For Chang, this internal logic is the byproduct of the states of mindfulness of meditation that inhabit her artistic process. In Geil’s work, the stillness of the photograph and the stillness of the museum display become a “stillness doubled.” This synergy works to highlight both the knowledge these museum displays were meant to convey and the overarching machinery and politics of display. On the other hand, the fluorescent colors in Chang’s Kite series command the viewer’s attention and compel the audience to observe closely the saturated, luminous geometric shapes. The color is obsessive, disturbing yet demonstrates the authority to demand and attack the viewing experience.
Chang’s neon color makes its demand yet the contrasting subdued hues of her landscapes yield another viewing experience. These other colors evoke one’s experience of looking at the same forest at different times of the day. These paintings fuse with the wall installation drawing in which the viewer is invited to an uncanny internal weather that runs through the constellation of marks. To the viewer, there is a particular direction and concentration in her mark making that somehow replicates the force of wind. These drawings have a sense of a band of wild horses running through them, kicking up a swirl of earth as they gallop across the wall.
That weather is again organized and synchronized in Geil’s photography, in which the objects of collection and the tropes of display manifest phenomenal and complex information for the viewer to interpret. These collections and the mechanics of their display are the subject of an intense local curiosity. These museums are often specific to their region, much like the local weather is specific to a region.

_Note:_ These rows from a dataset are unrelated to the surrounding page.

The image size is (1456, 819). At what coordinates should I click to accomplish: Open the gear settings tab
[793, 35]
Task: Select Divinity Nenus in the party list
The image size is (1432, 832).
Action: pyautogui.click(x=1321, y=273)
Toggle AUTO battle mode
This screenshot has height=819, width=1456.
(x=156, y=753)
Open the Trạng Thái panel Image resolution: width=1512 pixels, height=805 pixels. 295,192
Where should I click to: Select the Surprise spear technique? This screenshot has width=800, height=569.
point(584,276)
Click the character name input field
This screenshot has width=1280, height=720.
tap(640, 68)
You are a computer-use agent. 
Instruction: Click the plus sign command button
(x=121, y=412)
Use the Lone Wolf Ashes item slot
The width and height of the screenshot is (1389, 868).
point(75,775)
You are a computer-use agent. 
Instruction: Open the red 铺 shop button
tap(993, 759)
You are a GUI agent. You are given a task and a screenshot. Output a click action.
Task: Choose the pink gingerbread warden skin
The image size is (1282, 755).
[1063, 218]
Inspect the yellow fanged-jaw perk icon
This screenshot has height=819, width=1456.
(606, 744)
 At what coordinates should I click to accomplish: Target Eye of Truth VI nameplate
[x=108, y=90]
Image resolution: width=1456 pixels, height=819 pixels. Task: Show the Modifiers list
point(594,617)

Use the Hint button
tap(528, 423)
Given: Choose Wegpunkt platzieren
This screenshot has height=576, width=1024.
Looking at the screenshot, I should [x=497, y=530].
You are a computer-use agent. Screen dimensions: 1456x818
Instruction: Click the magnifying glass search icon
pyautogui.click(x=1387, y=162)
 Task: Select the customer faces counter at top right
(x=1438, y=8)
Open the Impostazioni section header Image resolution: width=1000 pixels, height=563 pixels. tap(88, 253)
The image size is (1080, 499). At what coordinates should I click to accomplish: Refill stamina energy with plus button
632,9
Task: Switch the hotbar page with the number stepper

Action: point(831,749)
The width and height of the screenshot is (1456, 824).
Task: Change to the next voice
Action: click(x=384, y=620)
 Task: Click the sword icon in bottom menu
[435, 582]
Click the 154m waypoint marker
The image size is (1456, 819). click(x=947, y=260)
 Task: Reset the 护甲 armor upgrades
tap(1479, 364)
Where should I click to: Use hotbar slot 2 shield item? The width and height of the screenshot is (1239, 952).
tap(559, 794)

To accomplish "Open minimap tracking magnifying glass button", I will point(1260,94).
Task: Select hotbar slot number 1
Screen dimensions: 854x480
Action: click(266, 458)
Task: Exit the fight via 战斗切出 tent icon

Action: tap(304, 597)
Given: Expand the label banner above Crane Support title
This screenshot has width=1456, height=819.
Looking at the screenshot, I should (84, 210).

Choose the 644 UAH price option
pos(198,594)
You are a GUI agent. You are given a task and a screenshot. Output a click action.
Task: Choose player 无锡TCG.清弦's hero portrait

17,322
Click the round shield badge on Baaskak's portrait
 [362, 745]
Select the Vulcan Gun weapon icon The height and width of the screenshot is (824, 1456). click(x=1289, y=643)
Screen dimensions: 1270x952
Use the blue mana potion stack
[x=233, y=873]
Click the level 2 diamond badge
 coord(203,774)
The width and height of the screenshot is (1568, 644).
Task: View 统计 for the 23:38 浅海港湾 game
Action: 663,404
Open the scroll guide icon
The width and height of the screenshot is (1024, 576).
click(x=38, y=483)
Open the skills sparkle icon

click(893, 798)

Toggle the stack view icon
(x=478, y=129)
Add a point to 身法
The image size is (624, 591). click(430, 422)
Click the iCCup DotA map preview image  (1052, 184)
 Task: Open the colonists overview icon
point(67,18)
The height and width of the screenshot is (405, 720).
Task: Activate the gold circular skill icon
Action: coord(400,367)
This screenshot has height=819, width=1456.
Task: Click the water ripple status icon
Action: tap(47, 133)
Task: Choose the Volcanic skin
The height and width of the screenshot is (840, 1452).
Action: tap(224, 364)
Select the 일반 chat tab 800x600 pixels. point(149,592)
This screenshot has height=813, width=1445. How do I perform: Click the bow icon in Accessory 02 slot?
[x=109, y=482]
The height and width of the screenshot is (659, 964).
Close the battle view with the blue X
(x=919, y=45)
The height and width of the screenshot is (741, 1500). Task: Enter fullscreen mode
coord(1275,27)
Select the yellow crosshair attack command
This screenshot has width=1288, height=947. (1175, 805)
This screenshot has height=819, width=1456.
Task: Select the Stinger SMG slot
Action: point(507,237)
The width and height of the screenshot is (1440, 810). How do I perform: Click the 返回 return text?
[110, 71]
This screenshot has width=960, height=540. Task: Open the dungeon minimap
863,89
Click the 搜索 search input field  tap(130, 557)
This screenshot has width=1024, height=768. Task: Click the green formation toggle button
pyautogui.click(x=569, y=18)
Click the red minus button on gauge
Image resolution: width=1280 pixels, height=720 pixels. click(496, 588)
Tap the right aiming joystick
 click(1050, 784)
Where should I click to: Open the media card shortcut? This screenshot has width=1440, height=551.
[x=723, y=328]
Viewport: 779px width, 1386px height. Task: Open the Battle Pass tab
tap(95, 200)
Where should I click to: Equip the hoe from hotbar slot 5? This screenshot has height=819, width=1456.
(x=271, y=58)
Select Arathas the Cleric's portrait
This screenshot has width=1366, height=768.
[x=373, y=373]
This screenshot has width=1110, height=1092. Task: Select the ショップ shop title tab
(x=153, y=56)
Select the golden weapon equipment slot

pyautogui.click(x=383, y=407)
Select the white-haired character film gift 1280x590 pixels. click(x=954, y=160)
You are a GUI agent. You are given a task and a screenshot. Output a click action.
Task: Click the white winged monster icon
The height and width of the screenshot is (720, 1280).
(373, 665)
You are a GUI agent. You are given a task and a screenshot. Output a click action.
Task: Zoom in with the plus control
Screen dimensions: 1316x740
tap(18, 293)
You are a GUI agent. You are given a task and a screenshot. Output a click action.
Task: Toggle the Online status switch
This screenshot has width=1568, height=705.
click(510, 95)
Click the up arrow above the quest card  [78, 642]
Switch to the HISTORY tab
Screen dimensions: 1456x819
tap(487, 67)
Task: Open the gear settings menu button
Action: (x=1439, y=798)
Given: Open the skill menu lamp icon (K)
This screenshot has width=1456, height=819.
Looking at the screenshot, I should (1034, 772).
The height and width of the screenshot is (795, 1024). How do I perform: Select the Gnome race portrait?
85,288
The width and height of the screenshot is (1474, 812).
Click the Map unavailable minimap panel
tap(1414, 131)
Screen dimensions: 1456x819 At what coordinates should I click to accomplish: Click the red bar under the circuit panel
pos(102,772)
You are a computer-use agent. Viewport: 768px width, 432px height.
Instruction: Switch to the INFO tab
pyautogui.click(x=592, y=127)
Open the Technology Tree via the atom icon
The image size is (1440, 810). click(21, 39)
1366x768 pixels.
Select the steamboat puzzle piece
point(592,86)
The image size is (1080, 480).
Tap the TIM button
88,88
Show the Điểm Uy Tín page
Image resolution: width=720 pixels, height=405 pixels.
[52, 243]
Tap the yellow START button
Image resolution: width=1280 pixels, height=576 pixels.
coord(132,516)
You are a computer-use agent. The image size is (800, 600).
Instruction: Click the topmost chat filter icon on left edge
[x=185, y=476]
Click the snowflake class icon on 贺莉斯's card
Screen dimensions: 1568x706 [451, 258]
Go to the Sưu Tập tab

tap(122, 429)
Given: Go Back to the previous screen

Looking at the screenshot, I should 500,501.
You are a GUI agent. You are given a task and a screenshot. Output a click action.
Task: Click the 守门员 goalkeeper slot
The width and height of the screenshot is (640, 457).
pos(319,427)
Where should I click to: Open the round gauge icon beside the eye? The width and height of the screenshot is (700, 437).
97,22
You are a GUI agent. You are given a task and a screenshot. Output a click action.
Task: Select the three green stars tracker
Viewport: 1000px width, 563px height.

Geil’s photography depicts collections, dioramas, models and even buildings as displays which deliver a sometimes uncomfortable and visually challenging navigational experience for the viewer. Likewise, the neon color fields in Chang’s abstract landscapes serve as intruders to the surrounding. Intruders that crossexamine how fluorescent and artificial colors affect our vision and how that effect can be a signifier of conflict in society. As Geil identifies visual mysteries, Chang creates puzzles for the viewer through painting and drawing, which disclose the underling harmonies of this exhibition. This orchestration of tacit violence is organized the same way the wind is organized with its gusts, swirls or downdrafts. Chang’s drawing installation appears to be disordered when viewed closely but becomes beautifully organized when viewed at a distance. Her drawing and painting assemble historical concerns, social signifiers and meditative practice all into a singular voice. Geil’s photographs investigate the institutional organization of knowledge, the locality of American History and the anatomy of display. Ultimately Mark Geil and Chung-Fan Chang both propose questions and offer hope for the viewers to contemplate the weather of color, the wind in the drawings, the clouds in the drawings, the rain in the drawings, and the singular curiosity of photography.